* PROBLEM DETAILS:
Copy the following rows out verbatim, with no changes.

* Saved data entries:

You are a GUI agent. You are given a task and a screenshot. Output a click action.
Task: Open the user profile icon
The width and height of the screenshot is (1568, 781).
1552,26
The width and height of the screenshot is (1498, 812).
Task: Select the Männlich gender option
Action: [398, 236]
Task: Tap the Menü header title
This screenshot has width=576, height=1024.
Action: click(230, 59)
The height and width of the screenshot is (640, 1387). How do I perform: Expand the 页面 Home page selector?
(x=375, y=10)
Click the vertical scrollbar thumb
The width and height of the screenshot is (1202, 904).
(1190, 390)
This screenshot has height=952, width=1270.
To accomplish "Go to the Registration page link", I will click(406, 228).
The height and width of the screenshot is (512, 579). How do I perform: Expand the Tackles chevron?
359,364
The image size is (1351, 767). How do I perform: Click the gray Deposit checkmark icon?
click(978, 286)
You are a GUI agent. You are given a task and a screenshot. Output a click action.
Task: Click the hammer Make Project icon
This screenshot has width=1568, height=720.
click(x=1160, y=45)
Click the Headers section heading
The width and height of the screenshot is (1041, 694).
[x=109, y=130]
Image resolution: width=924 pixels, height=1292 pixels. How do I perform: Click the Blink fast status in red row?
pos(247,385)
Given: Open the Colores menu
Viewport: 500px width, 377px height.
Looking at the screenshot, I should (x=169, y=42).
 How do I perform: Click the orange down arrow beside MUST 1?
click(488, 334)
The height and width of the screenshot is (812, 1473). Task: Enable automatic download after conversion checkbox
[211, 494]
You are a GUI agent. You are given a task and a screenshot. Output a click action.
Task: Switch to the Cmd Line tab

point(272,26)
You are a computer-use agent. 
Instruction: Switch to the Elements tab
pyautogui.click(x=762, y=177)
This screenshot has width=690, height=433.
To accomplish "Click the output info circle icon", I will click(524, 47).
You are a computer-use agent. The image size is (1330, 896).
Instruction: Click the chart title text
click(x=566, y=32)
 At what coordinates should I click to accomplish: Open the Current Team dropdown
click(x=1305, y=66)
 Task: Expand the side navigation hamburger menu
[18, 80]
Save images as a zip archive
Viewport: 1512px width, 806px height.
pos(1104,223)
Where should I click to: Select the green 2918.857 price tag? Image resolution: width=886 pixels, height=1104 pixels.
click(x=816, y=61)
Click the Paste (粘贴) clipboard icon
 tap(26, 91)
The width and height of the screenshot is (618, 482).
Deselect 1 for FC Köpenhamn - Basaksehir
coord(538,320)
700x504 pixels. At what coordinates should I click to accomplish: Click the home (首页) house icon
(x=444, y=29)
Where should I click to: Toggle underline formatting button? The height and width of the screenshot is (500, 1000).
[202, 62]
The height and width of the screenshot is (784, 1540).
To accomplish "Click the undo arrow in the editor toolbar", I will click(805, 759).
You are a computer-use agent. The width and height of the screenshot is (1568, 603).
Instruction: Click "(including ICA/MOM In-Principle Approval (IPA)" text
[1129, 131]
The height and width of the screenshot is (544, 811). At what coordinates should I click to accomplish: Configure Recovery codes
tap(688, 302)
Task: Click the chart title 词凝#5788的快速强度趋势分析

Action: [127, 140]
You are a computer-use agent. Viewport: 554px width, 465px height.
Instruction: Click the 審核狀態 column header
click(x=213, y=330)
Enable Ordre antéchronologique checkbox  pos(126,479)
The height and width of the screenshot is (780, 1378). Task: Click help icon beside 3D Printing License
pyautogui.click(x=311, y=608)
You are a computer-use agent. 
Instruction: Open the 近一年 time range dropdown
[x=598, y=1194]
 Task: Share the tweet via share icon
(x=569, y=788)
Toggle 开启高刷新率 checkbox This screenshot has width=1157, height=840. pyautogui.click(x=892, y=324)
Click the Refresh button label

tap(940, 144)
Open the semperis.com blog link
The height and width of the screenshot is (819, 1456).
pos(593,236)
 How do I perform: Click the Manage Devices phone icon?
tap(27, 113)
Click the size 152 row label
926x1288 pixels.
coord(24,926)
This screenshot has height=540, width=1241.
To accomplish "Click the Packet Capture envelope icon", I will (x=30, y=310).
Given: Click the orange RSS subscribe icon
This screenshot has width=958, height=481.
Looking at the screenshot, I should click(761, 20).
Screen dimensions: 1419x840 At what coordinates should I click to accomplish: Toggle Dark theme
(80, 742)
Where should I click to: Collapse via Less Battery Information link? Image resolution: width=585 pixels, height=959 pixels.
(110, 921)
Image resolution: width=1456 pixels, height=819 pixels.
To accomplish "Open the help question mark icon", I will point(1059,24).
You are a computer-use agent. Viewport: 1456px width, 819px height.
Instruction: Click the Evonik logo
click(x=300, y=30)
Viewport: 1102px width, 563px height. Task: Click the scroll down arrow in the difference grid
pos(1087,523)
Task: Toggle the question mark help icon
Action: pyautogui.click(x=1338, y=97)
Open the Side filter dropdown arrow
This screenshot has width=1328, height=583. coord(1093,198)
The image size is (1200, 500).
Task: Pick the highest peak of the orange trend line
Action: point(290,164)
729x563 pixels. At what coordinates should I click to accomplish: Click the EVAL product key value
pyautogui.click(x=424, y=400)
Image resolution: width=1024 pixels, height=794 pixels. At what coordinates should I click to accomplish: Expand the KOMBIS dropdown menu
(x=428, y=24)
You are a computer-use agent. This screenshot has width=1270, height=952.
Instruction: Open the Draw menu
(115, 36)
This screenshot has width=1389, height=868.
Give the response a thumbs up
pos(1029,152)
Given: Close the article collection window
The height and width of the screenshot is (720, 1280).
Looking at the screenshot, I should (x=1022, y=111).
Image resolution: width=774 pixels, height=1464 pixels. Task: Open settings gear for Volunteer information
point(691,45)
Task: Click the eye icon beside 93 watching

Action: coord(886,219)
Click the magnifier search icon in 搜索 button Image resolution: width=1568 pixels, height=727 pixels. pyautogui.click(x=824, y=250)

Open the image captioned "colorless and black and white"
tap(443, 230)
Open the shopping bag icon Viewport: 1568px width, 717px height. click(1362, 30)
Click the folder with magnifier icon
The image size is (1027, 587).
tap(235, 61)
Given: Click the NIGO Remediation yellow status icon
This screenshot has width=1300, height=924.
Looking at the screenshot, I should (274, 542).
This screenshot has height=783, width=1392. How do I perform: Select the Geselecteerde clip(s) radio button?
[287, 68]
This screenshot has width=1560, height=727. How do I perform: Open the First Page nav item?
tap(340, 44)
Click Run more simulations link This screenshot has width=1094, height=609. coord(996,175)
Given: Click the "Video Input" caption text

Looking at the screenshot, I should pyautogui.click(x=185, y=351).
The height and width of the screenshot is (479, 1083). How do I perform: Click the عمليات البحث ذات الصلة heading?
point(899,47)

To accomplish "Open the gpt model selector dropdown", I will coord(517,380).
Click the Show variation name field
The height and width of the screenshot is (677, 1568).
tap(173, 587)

* RESPONSE FOR THIS EXERCISE:
You are a GUI agent. You are given a task and a screenshot. Output a click action.
Task: Open the user profile icon
The width and height of the screenshot is (1568, 781).
1552,26
The width and height of the screenshot is (1498, 812).
Task: Select the Männlich gender option
Action: [398, 236]
Task: Tap the Menü header title
This screenshot has width=576, height=1024.
Action: click(230, 59)
The height and width of the screenshot is (640, 1387). How do I perform: Expand the 页面 Home page selector?
(x=375, y=10)
Click the vertical scrollbar thumb
The width and height of the screenshot is (1202, 904).
(1190, 390)
This screenshot has height=952, width=1270.
To accomplish "Go to the Registration page link", I will click(406, 228).
The height and width of the screenshot is (512, 579). How do I perform: Expand the Tackles chevron?
359,364
The image size is (1351, 767). How do I perform: Click the gray Deposit checkmark icon?
click(978, 286)
You are a GUI agent. You are given a task and a screenshot. Output a click action.
Task: Click the hammer Make Project icon
This screenshot has width=1568, height=720.
click(x=1160, y=45)
Click the Headers section heading
The width and height of the screenshot is (1041, 694).
[x=109, y=130]
Image resolution: width=924 pixels, height=1292 pixels. How do I perform: Click the Blink fast status in red row?
pos(247,385)
Given: Open the Colores menu
Viewport: 500px width, 377px height.
Looking at the screenshot, I should (x=169, y=42).
 How do I perform: Click the orange down arrow beside MUST 1?
click(488, 334)
The height and width of the screenshot is (812, 1473). Task: Enable automatic download after conversion checkbox
[211, 494]
You are a GUI agent. You are given a task and a screenshot. Output a click action.
Task: Switch to the Cmd Line tab

point(272,26)
You are a computer-use agent. 
Instruction: Switch to the Elements tab
pyautogui.click(x=762, y=177)
This screenshot has width=690, height=433.
To accomplish "Click the output info circle icon", I will click(524, 47).
You are a computer-use agent. The image size is (1330, 896).
Instruction: Click the chart title text
click(x=566, y=32)
 At what coordinates should I click to accomplish: Open the Current Team dropdown
click(x=1305, y=66)
 Task: Expand the side navigation hamburger menu
[18, 80]
Save images as a zip archive
Viewport: 1512px width, 806px height.
pos(1104,223)
Where should I click to: Select the green 2918.857 price tag? Image resolution: width=886 pixels, height=1104 pixels.
click(x=816, y=61)
Click the Paste (粘贴) clipboard icon
 tap(26, 91)
The width and height of the screenshot is (618, 482).
Deselect 1 for FC Köpenhamn - Basaksehir
coord(538,320)
700x504 pixels. At what coordinates should I click to accomplish: Click the home (首页) house icon
(x=444, y=29)
Where should I click to: Toggle underline formatting button? The height and width of the screenshot is (500, 1000).
[202, 62]
The height and width of the screenshot is (784, 1540).
To accomplish "Click the undo arrow in the editor toolbar", I will click(805, 759).
You are a computer-use agent. The width and height of the screenshot is (1568, 603).
Instruction: Click "(including ICA/MOM In-Principle Approval (IPA)" text
[1129, 131]
The height and width of the screenshot is (544, 811). At what coordinates should I click to accomplish: Configure Recovery codes
tap(688, 302)
Task: Click the chart title 词凝#5788的快速强度趋势分析

Action: [127, 140]
You are a computer-use agent. Viewport: 554px width, 465px height.
Instruction: Click the 審核狀態 column header
click(x=213, y=330)
Enable Ordre antéchronologique checkbox  pos(126,479)
The height and width of the screenshot is (780, 1378). Task: Click help icon beside 3D Printing License
pyautogui.click(x=311, y=608)
You are a computer-use agent. 
Instruction: Open the 近一年 time range dropdown
[x=598, y=1194]
 Task: Share the tweet via share icon
(x=569, y=788)
Toggle 开启高刷新率 checkbox This screenshot has width=1157, height=840. pyautogui.click(x=892, y=324)
Click the Refresh button label

tap(940, 144)
Open the semperis.com blog link
The height and width of the screenshot is (819, 1456).
pos(593,236)
 How do I perform: Click the Manage Devices phone icon?
tap(27, 113)
Click the size 152 row label
926x1288 pixels.
coord(24,926)
This screenshot has height=540, width=1241.
To accomplish "Click the Packet Capture envelope icon", I will (x=30, y=310).
Given: Click the orange RSS subscribe icon
This screenshot has width=958, height=481.
Looking at the screenshot, I should click(761, 20).
Screen dimensions: 1419x840 At what coordinates should I click to accomplish: Toggle Dark theme
(80, 742)
Where should I click to: Collapse via Less Battery Information link? Image resolution: width=585 pixels, height=959 pixels.
(110, 921)
Image resolution: width=1456 pixels, height=819 pixels.
To accomplish "Open the help question mark icon", I will point(1059,24).
You are a computer-use agent. Viewport: 1456px width, 819px height.
Instruction: Click the Evonik logo
click(x=300, y=30)
Viewport: 1102px width, 563px height. Task: Click the scroll down arrow in the difference grid
pos(1087,523)
Task: Toggle the question mark help icon
Action: pyautogui.click(x=1338, y=97)
Open the Side filter dropdown arrow
This screenshot has width=1328, height=583. coord(1093,198)
The image size is (1200, 500).
Task: Pick the highest peak of the orange trend line
Action: point(290,164)
729x563 pixels. At what coordinates should I click to accomplish: Click the EVAL product key value
pyautogui.click(x=424, y=400)
Image resolution: width=1024 pixels, height=794 pixels. At what coordinates should I click to accomplish: Expand the KOMBIS dropdown menu
(x=428, y=24)
You are a computer-use agent. This screenshot has width=1270, height=952.
Instruction: Open the Draw menu
(115, 36)
This screenshot has width=1389, height=868.
Give the response a thumbs up
pos(1029,152)
Given: Close the article collection window
The height and width of the screenshot is (720, 1280).
Looking at the screenshot, I should (x=1022, y=111).
Image resolution: width=774 pixels, height=1464 pixels. Task: Open settings gear for Volunteer information
point(691,45)
Task: Click the eye icon beside 93 watching

Action: coord(886,219)
Click the magnifier search icon in 搜索 button Image resolution: width=1568 pixels, height=727 pixels. pyautogui.click(x=824, y=250)

Open the image captioned "colorless and black and white"
tap(443, 230)
Open the shopping bag icon Viewport: 1568px width, 717px height. click(1362, 30)
Click the folder with magnifier icon
The image size is (1027, 587).
tap(235, 61)
Given: Click the NIGO Remediation yellow status icon
This screenshot has width=1300, height=924.
Looking at the screenshot, I should (274, 542).
This screenshot has height=783, width=1392. How do I perform: Select the Geselecteerde clip(s) radio button?
[287, 68]
This screenshot has width=1560, height=727. How do I perform: Open the First Page nav item?
tap(340, 44)
Click Run more simulations link This screenshot has width=1094, height=609. coord(996,175)
Given: Click the "Video Input" caption text

Looking at the screenshot, I should pyautogui.click(x=185, y=351).
The height and width of the screenshot is (479, 1083). How do I perform: Click the عمليات البحث ذات الصلة heading?
point(899,47)

To accomplish "Open the gpt model selector dropdown", I will coord(517,380).
Click the Show variation name field
The height and width of the screenshot is (677, 1568).
tap(173, 587)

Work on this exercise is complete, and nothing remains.